Text provided.

--------------------------------------------------

Notes from Jason

Humanities perspective and a technical perspective
Wanting to bring the linked database (connecting multiple databases together)
Streamline the Marriage stuff..
Line out the humanities research question and what are your technical research questions. What are the exact things you need the grant to do?
Productive way of combining the databases to answer the questions we want to answer, then we’d be in a position to show how the smaller (joint-db) part fits into the bigger research questions with the marriage project.
- Practice of polygamy and its origins, and scholarly history
- One component of that project is this piece…
Need some sense of what this metadata looks like and there are ways people have gotten around crosswalking data
Want the reviewers to be captivated by:
- Humanities interesting history stuff
- Very pragmatic nature of the need (ex: differing datasets and it’s hard to coordinate these together and this will help)
Should include both the humanities and technical aspects of the previous works
Talk about doing: interface, schema to join the desparate datasets,
This is allowed and encouraged to be experimental (ex: We think this will be better, and here’s how we’re going to design and test)
- Stage out the workplan so that they can see how you’re putting it together and going to move forward (piece by piece)
- They streamlined and expanded what’s allowed. Removed a lot of emphasis on innovation, but added a framework and require a way to dissemenate the knowledge learned (but any are allowed as outcomes, however you feel is best to dissemenate that knowledge–scripts, samples, data, schema, etc).
  - No expectation (at least not for 40-70k), no one expects you to have formal polished tool or anything. Have a realistic set of expectations as to what the outputs are
- “Here’s how we better understand the relationships between these partners…”
- “This is how one dataset represents a relationship, and here’s how another one does it.” Go on to understand how they are different and linked better, and we can then better understand how those relationships are detailed.

--------------------------------------------------

Exercise 1.
In the notes from Jason, at what funding range is no one expected to produce a formal polished tool?
Exercise 2.
Continue the notes from Jason, starting after their final line.
The data that comes next has no connection to the notes from Jason.

Data below.
--------------------------------------------------

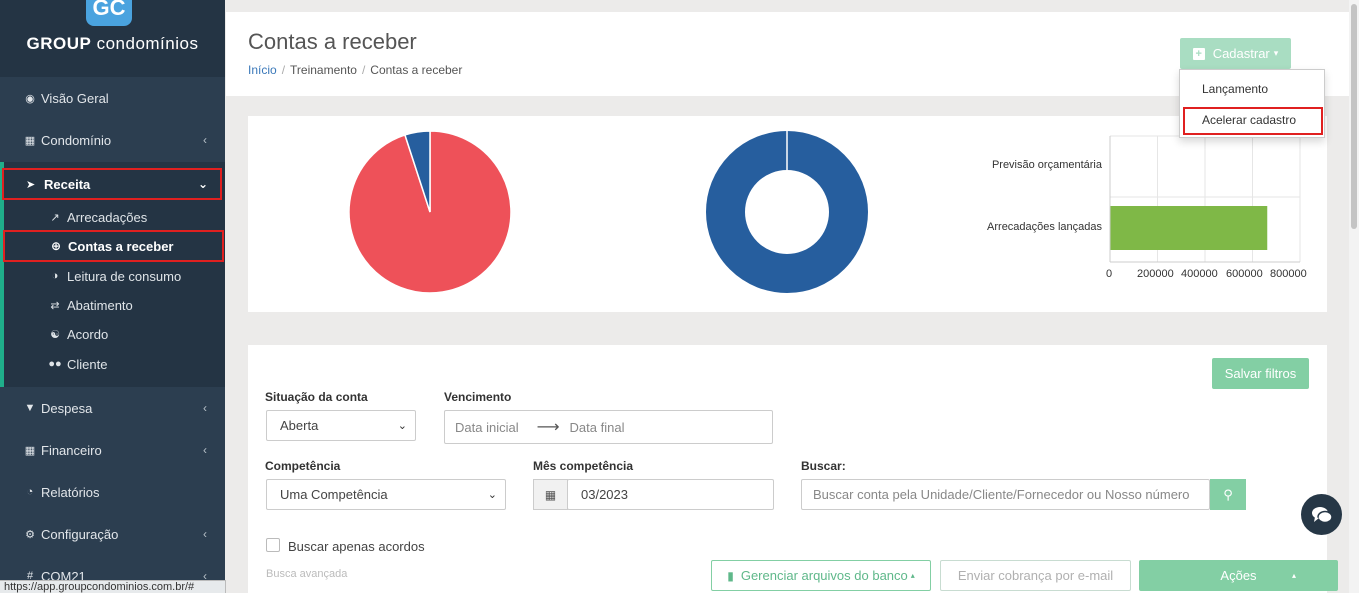 Image resolution: width=1359 pixels, height=593 pixels. What do you see at coordinates (112, 140) in the screenshot?
I see `sidebar-item-condominio: ▦ Condomínio ‹` at bounding box center [112, 140].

--------------------------------------------------

Written response 1.
At the 40-70k range.

Written response 2.
People are interested in interesting arguments and details
Just need to get into enough detail so that people get captivated by the details but not caught up or tripping over or overwhelmed by the details.
This kind of data curation component is the least sexy thing of this kind of scholarship, but it’s the most important. This is a common problem that’s rarely addressed but commonly raised.
Need environmental scan (what’s been currently done and what’s out there)

What Luther Suggests

Prototype (initial)
- Match table
  - (DB, table, row) matches to (DB, table, row), metadata: who said they were the same, when, and notes about the match
    - Same-As assertion
  - Need to know how to identify a thing in a generalizable form (db entry, xml entry, XLS entry, etc)
    - Lots if idiosyncratic things
- Need somewhere to store and host the database (backend)
- API
  - Into the new database
  - Into all the other databases that are linked from this one
- User Interface (to the back end)
  - Edit and query interfaces
- Good query language (cross-database) for humanities researchers
  - View of individuals
Where to go from here:
- Populate
  - Programmatic, human, from logs
  - We have the BYU to UVA connector
- Cross-database stats and visualizations
- Consistency checks
  - Do all the sources and matches actually agree?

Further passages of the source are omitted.